■ TAREFAS PROPOSTAS:
**a)** No excerto sobre a diabetes, que percentagem dos doentes tem entre 65 e 74 anos?
**b)** Prossiga o excerto sobre a diabetes a partir da última frase apresentada.

■ EXCERTO:
+ + + + + + +

A diabetes afeta sobretudo grupos etários com mais idade: 23,8% dos doentes têm entre 65 e 74 anos

A diabetes é um aumento persistente dos níveis de açúcar no sangue e a terapêutica disponível tenta induzir uma redução desses valores para níveis o mais próximo possível daqueles que caracterizam uma pessoa sem a doença. “Caso tal não seja conseguido, ao fim de alguns anos, existe um risco acrescido de desenvolver complicações da diabetes a nível de vários vasos. Assim, entre outros, poderão ser atingidos os vasos dos rins ou da retina, com eventual evolução para insuficiência renal (podendo vir a necessitar de efetuar hemodiálise) ou para lesão dos olhos (podendo evoluir para perda da visão)”, refere o especialista do Centro Hospitalar Universitário de Lisboa Central.

“Contudo, ao utilizar alguns medicamentos para controlar os níveis sanguíneos de glicose (açúcar) pode acontecer uma redução para níveis abaixo do normal (hipoglicemia), situação esta que pode ser potencialmente fatal. Esse risco está aumentado na pessoa idosa com diabetes, tanto mais quanto maior for o seu grau de fragilidade.” A diabetes em pessoas idosas está associada a maior mortalidade, a uma redução da sua capacidade funcional e a um aumento do risco de institucionalização.

Para controlar os níveis de glicose é imprescindível que se atue sobre os hábitos de vida das pessoas com diabetes, com atividade física e correção de erros alimentares. De forma complementar, podem ser utilizados medicamentos orais ou medicamentos tomados através de uma injeção na gordura por baixo da pele, via subcutânea, para reduzir os níveis de açúcar sanguíneo.

Uma das complicações tardias da diabetes é a nefropatia diabética, afeção dos rins induzida pela doença

“Com a panóplia de fármacos antidiabéticos que existem na atualidade, pode dizer-se que é muito mais fácil uma pessoa com diabetes ter uma vida dita ‘normal’. Mas tal não descura a necessidade imprescindível de uma pessoa com diabetes ter hábitos de vida saudável. Contudo, como há pessoas com diabetes que necessitam de fazer medicamentos que têm risco de induzir hipoglicemia, estas necessitam de controlar os níveis de açúcar através da determinação da sua concentração numa gota de sangue colhida por picada de um dedo (glicemia capilar). Mantendo níveis controlados de glicemia ao longo da vida, pode evitar-se o desenvolvimento das complicações da diabetes e, assim, permitir que essas pessoas possam ter a tal vida ‘normal’”, explica o endocrinologista.

+ + + + + + +

■ DADOS FORNECIDOS:
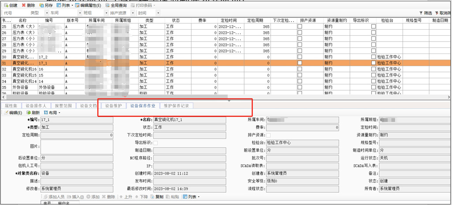Check the 排产资源 checkbox in the detail form
Viewport: 452px width, 205px height.
[x=268, y=135]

+ + + + + + +

■ RESPOSTAS:
**a)** 23,8% dos doentes têm entre 65 e 74 anos.

**b)**
José Silva Nunes refere ainda que um diabético quanto mais idoso for mais tempo viverá com a doença. Se o controlo glicémico for deficitário, maior é o risco de desenvolver complicações tardias da doença. Todavia, sublinha, mais do que a sua idade, nos idosos diabéticos, é preciso ter em conta o grau de fragilidade.

“Um idoso frágil é caracterizado por uma combinação de fadiga significativa, perda de peso recente, restrição severa de mobilidade e força, maior propensão a quedas e aumento do risco de institucionalização. A fragilidade é uma condição médica reconhecida e está presente em cerca de 25% das pessoas idosas com diabetes. Existe uma pequena proporção de idosos frágeis com diabetes que podem ser relativamente independentes mas, com o tempo, um maior grau de dependência acaba por se desenvolver”, sublinha.

A diabetes é uma doença crónica, ou seja, não tem cura. Mas, neste momento, a sociedade tem ao dispor armas terapêuticas, mais controladoras e que asseguram uma maior qualidade de vida dos doentes.